An enhanced version of this algorithm called multiversion timestamping reduces the possibility of aborted transactions when a transaction reads: In writing to a database element, we remember previous values of the element; then, when a transaction requests to read the element, we search for which element has the appropriate timestamp. A disadvantage of this system is that it stores significantly more data than otherwise and adds quite a bit of complexity. Nonetheless, sophisticated databases like Oracle and MySQL use multiversion timestamping (often mixed with two-phased locking).
2. Validation
Each transaction T goes through six phases:
Start: The DBMS stores the current time at which the transaction is starting, which we call START(T).
Execute: The transaction completes its actions. As it goes, we track its read set RS(T) and its write set WS(T) containing the elements that the transaction is reading or changing. However, each time the transaction requests to modify something on disk, the DBMS does not write the value to disk immediately: Instead, the DBMS simply stores the value that is to be written once the transaction completes.
Mark validation: Once T is ready to commit, the DBMS stores the current time at which the transaction begins validation, which we call VAL(T).
Validate: Then the DBMS ensures that the transaction is “legal” — that is, that the data it has accessed doesn't violate serializability.

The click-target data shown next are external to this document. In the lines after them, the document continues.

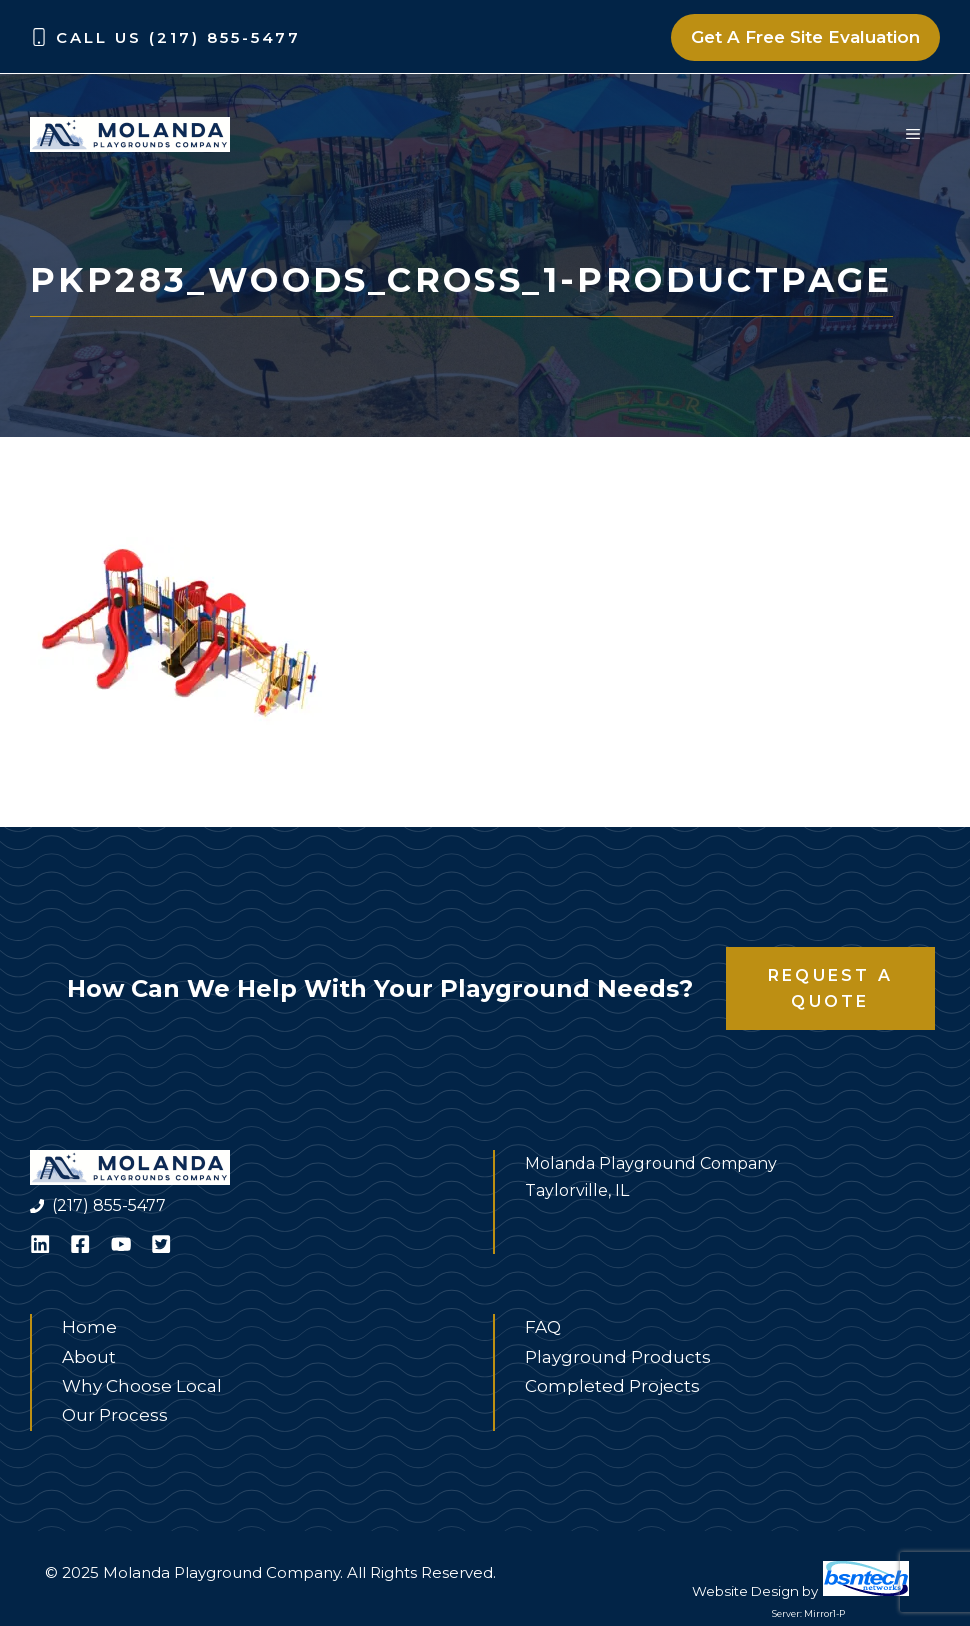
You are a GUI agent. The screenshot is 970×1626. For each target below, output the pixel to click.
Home (89, 1327)
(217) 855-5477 (109, 1205)
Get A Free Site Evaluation (805, 37)
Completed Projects (612, 1386)
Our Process (115, 1415)
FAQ (543, 1327)
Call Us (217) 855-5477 (178, 37)
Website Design (745, 1591)
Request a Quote (830, 988)
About (89, 1357)
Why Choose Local (142, 1386)
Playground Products (618, 1357)
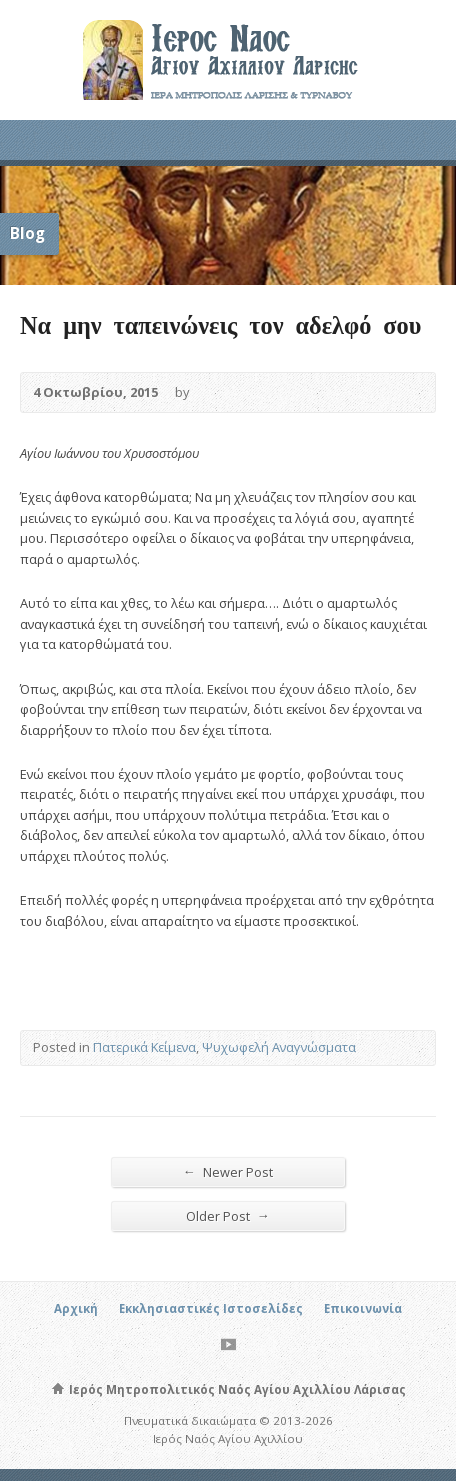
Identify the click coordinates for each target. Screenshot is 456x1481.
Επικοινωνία (363, 1308)
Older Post (228, 1215)
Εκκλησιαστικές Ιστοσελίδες (211, 1308)
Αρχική (76, 1308)
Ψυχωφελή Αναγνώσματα (279, 1047)
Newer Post (228, 1171)
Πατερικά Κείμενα (144, 1047)
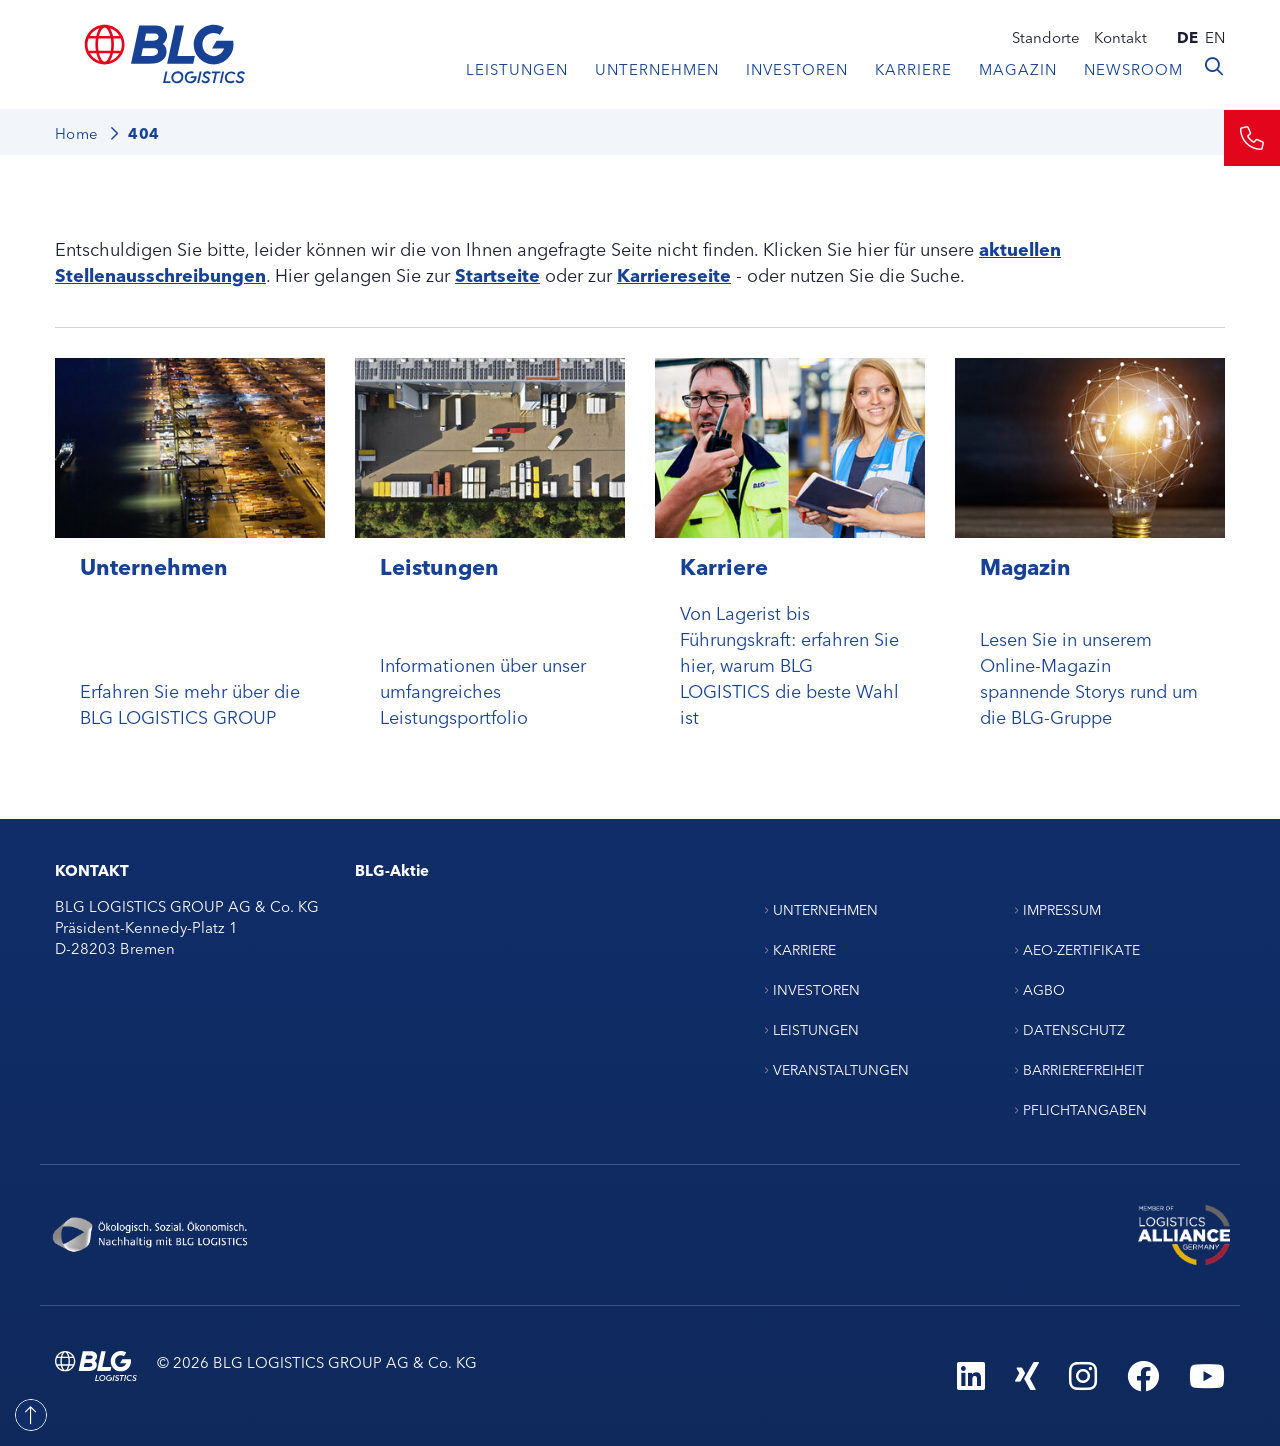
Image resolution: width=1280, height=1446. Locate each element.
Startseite (497, 274)
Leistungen (517, 68)
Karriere (913, 68)
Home (77, 132)
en (1215, 36)
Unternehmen (657, 68)
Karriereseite (674, 274)
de (1187, 36)
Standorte (1046, 36)
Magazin (1018, 68)
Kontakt (1120, 36)
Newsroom (1133, 68)
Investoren (797, 68)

We can do this using the conditions described below. If it turns out that the transaction violates serializability, we'll cancel it; there's no harm done, since the transaction hasn't written anything to disk. This still leaves the question of how the DBMS determines that a transaction is legal; we'll study that soon.
Write: The DBMS finally writes the data that was cached in step 1 onto disk.

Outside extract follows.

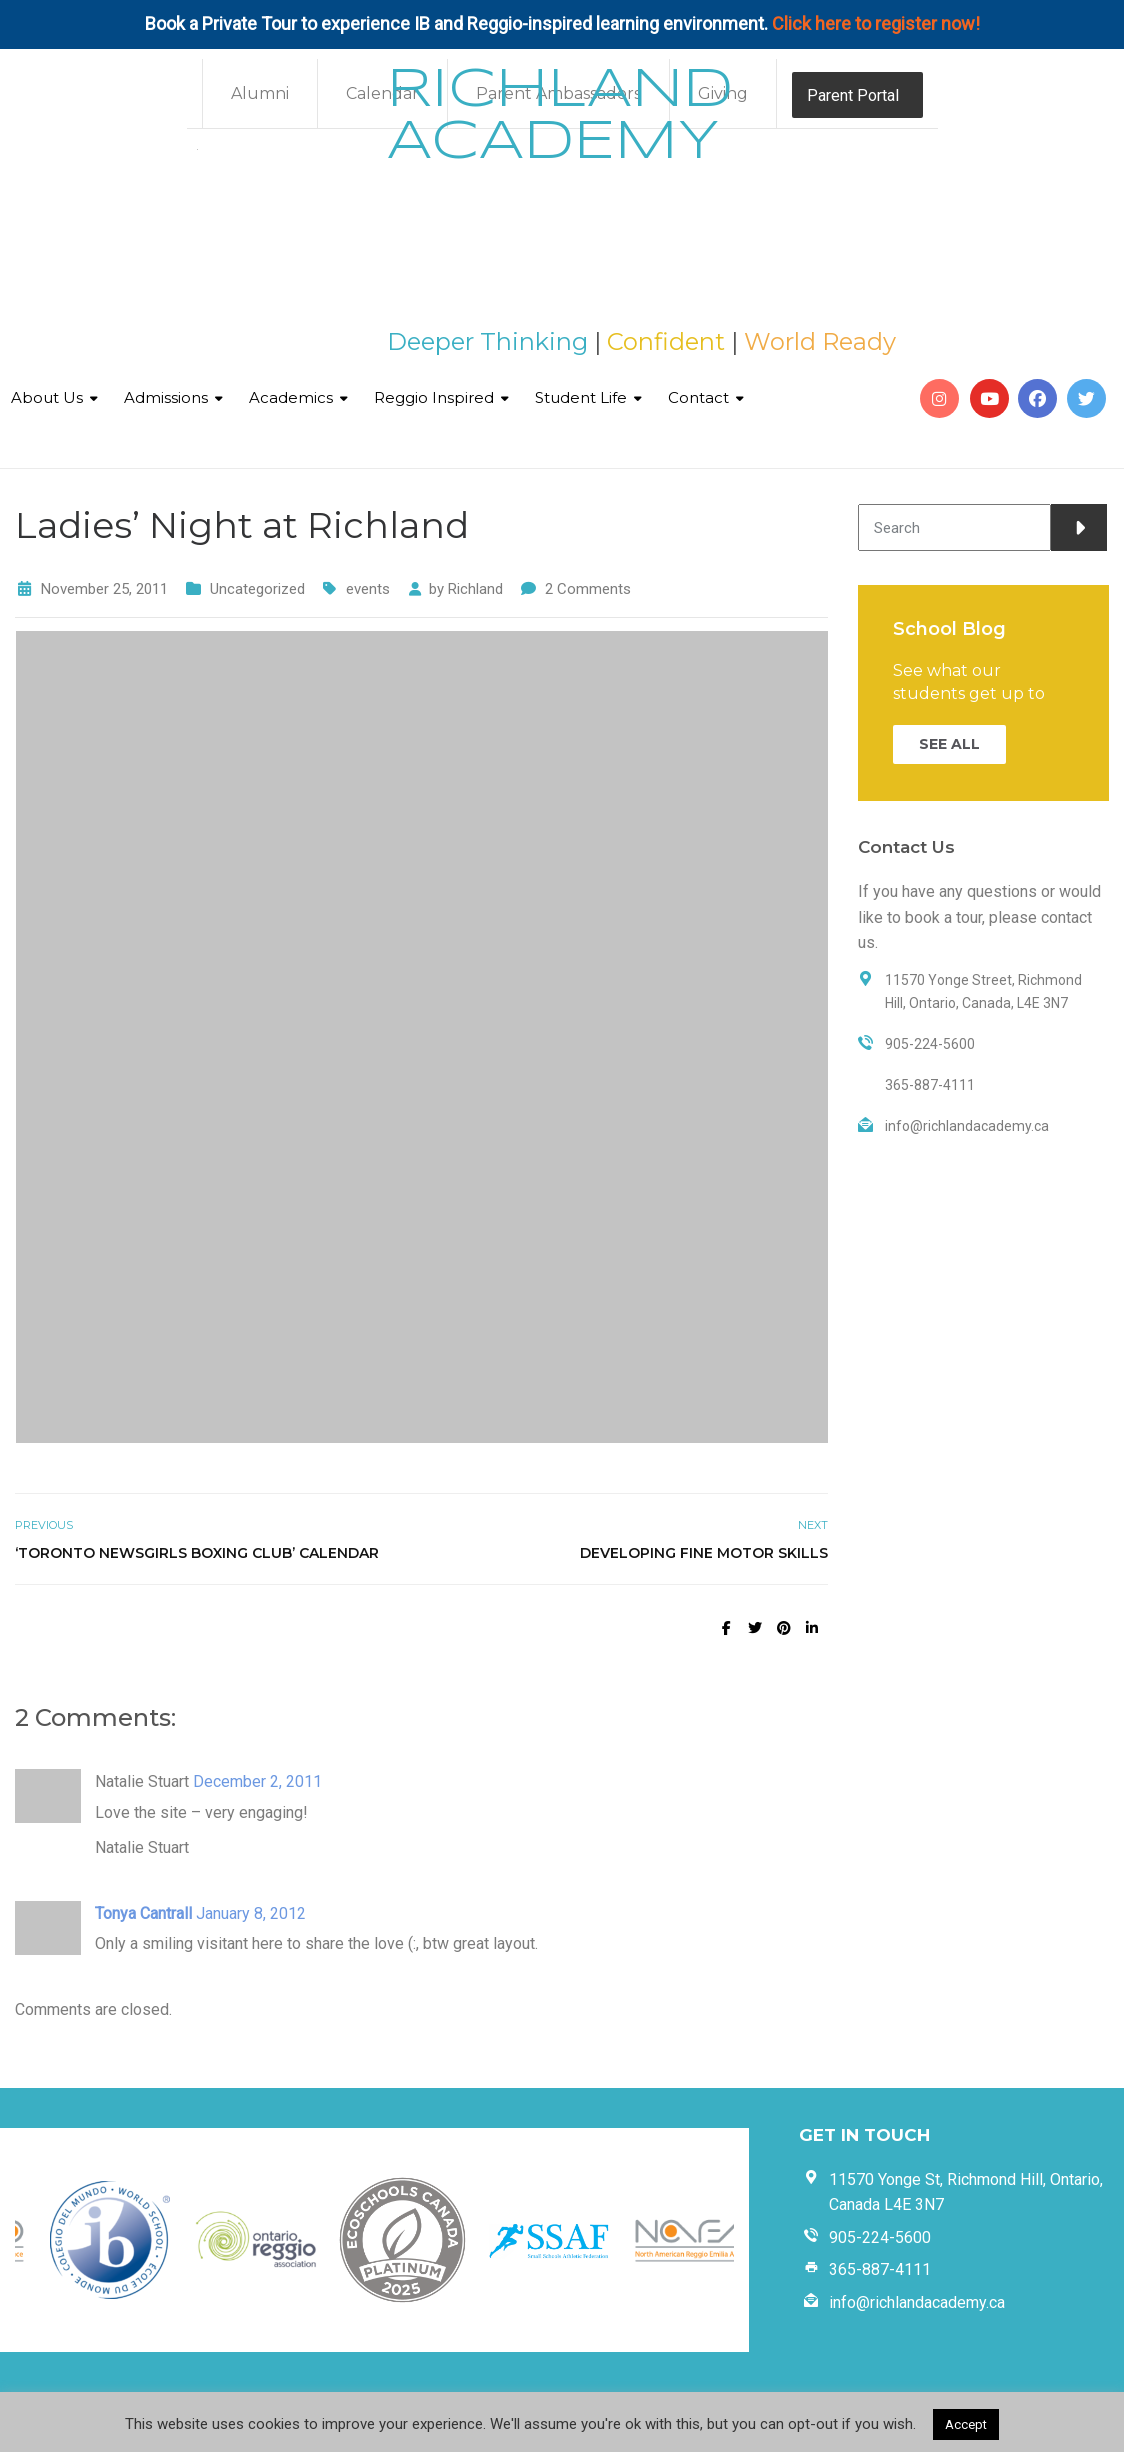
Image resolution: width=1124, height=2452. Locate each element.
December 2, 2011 (257, 1781)
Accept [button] (966, 2424)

Complete: The DBMS stores the current time at which the transaction has completed, which we call FIN(T).
In validating a transaction, we'll ensure that the equivalent serial order of transactions is in the order in which they begin validation: That is, in order by VAL(T).
In validating T, one possible risk is that T has read the wrong value according to the presumed serial ordering. We can check for this by looking for any transaction U satisfying these three conditions:
- VAL(U) is defined: U has already validated, so it belongs before T in the serial order.
- Either FIN(U) is not yet defined or FIN(U) ≥ START(T): T starts before U completes, so that there is a risk that T might have read a value that U changed.
- An element exists in both RS(T) and WS(U), which further means that T might have read a value that U changed.
Note that in fact these possibilities don't guarantee that T has actually read the wrong value for an element: It could be that U happened to write the element after T retrieved it. But there is a risk, so we would cancel the transaction.
Another risk is that some transaction earlier in the serial ordering also changed an element that T changed but that transaction has not completed. We do not want to allow this, since during the Write phase of these two transactions, the element may be written by T before U, even though T's value is the one that should be available for other transactions to read. We can check for this by looking for any transaction U satisfying these three conditions:
- VAL(U) is defined: U has already validated, so it belongs before T in the serial order.
- Either FIN(U) is not yet defined or FIN(U) ≥ VAL(T): T enters validation before U completes, so that there is a risk that T might write an element before U writes that same element, though T's value should be the effective one.
- An element exists in both WS(T) and WS(U), which means that U might write that element after T does, though T's value should be the effective one.